**About this task:** The output must start at the line containing "Switch to the Suporte tab" in the records below and stop at the last line, matching each line exactly and leaving out every picture.

**Exercise data:**

-*-

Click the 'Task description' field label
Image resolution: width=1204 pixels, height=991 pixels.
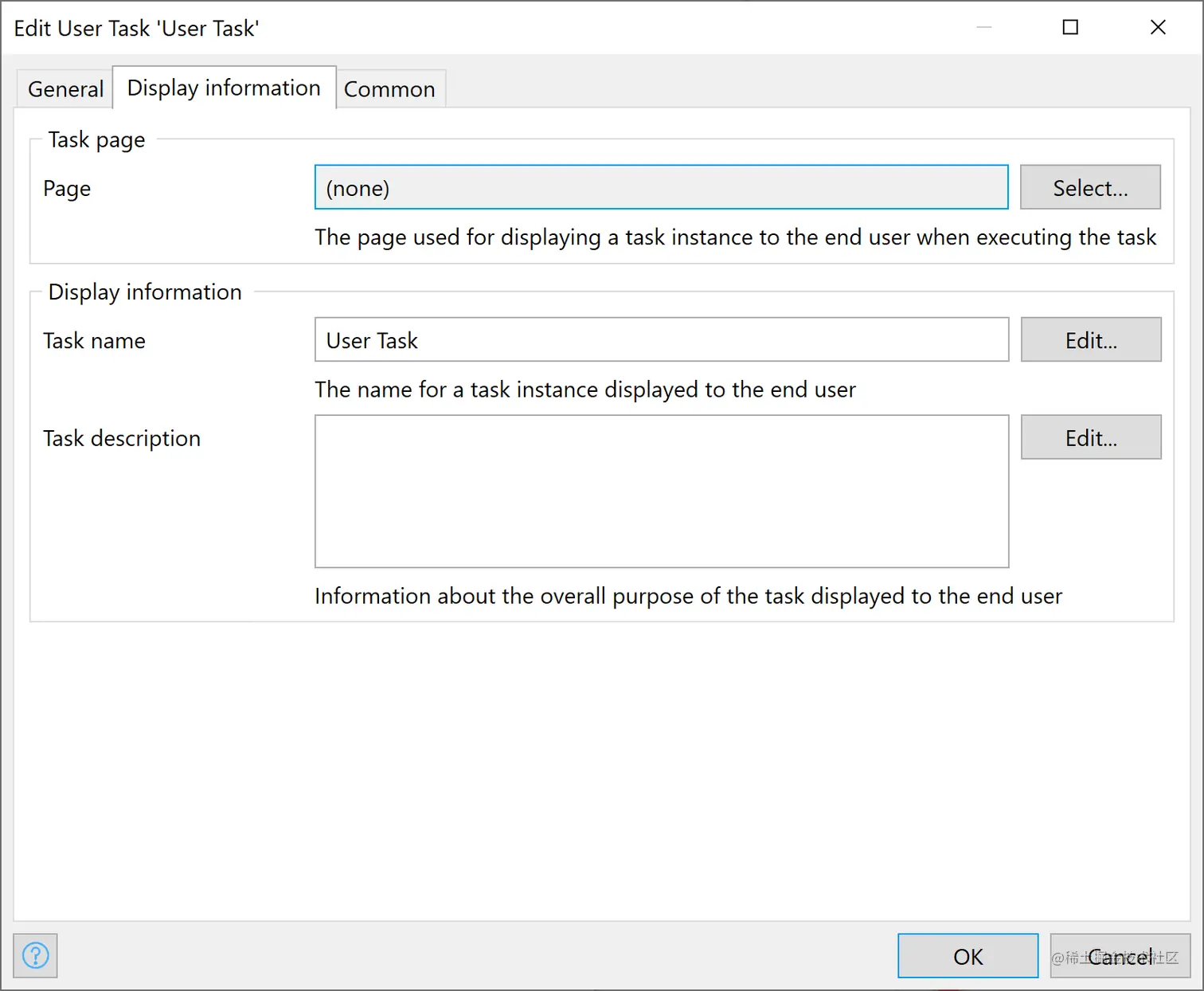coord(122,438)
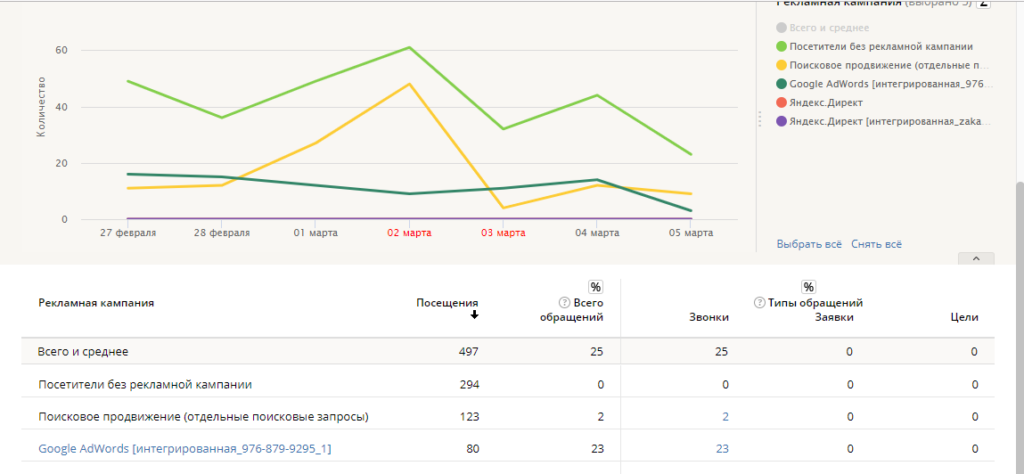Screen dimensions: 1024x474
Task: Click help icon next to Типы обращений
Action: pyautogui.click(x=759, y=303)
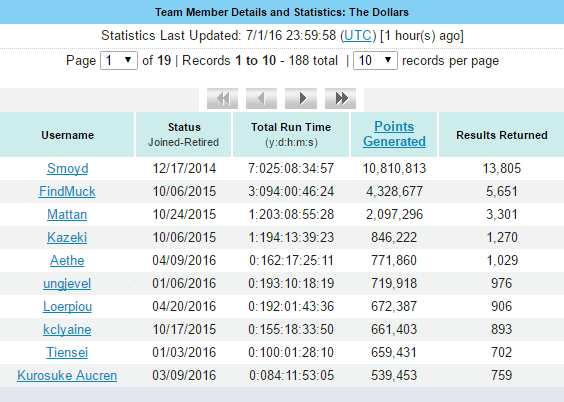Image resolution: width=564 pixels, height=402 pixels.
Task: View Mattan's member details
Action: tap(67, 214)
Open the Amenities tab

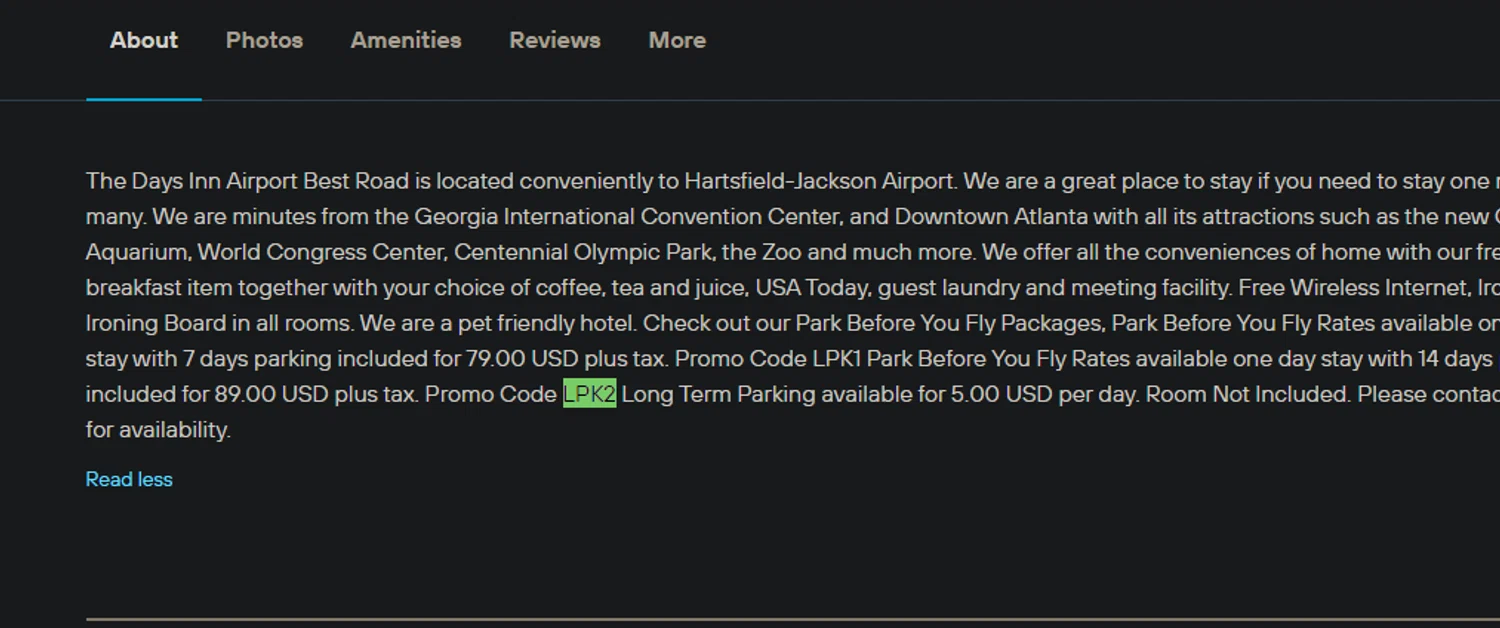(x=406, y=41)

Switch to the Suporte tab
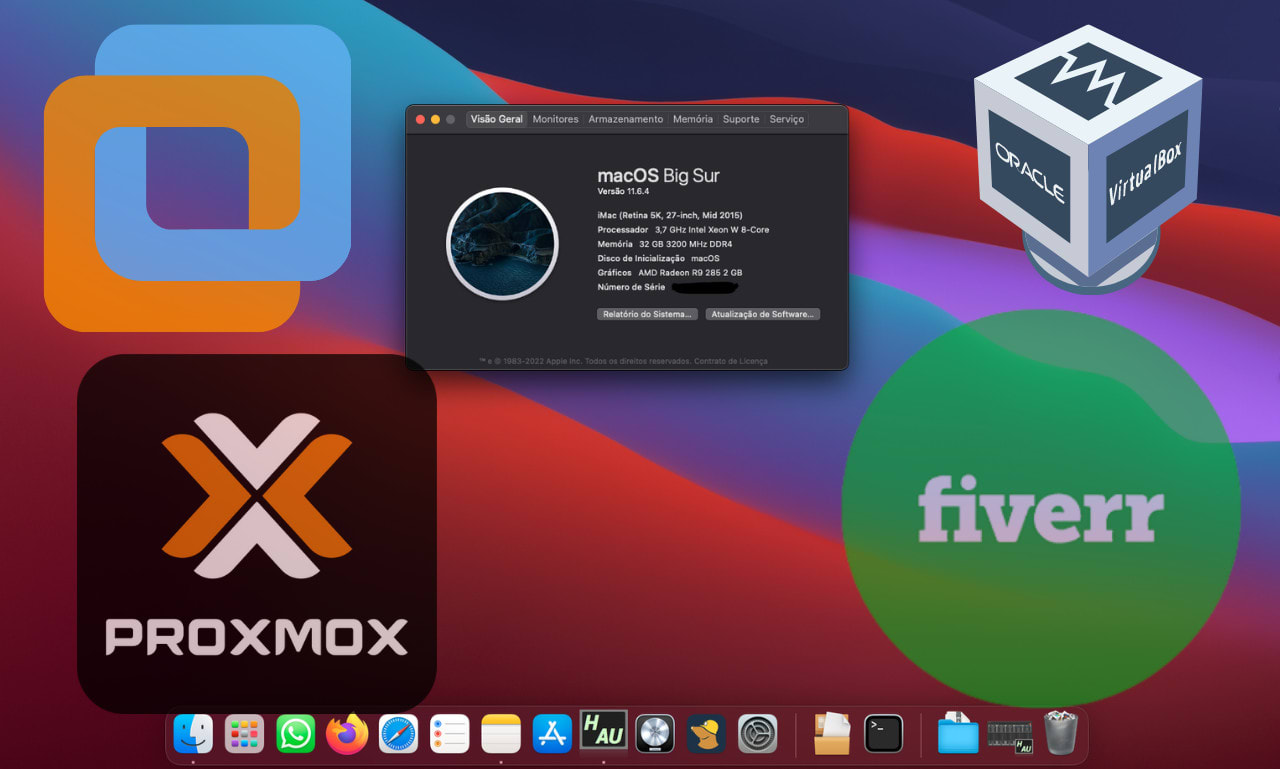coord(741,118)
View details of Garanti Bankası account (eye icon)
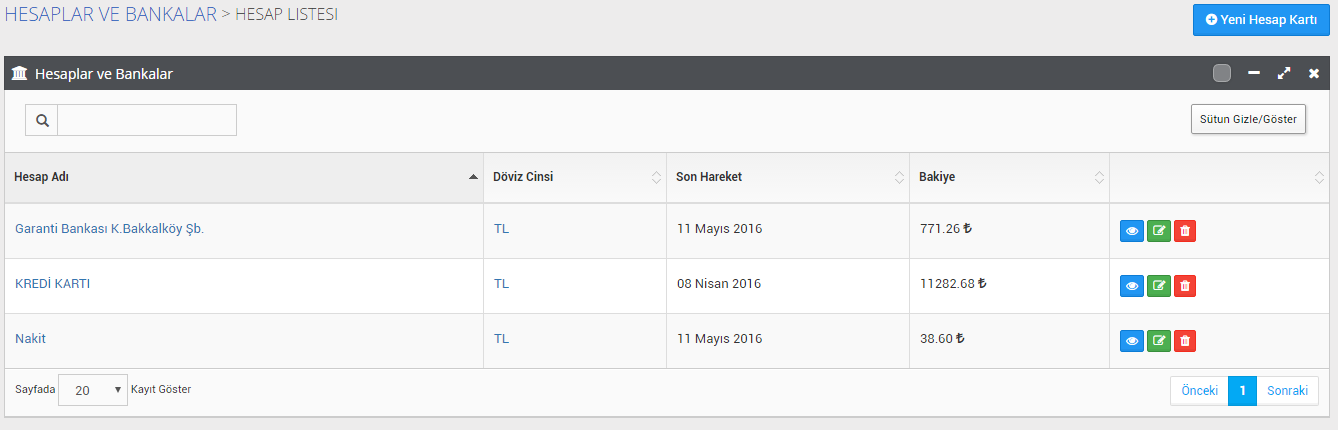The image size is (1338, 430). (1132, 231)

-*-

**Expected output:**
Switch to the Suporte tab
coord(741,118)
View details of Garanti Bankası account (eye icon)
The image size is (1338, 430). (1132, 231)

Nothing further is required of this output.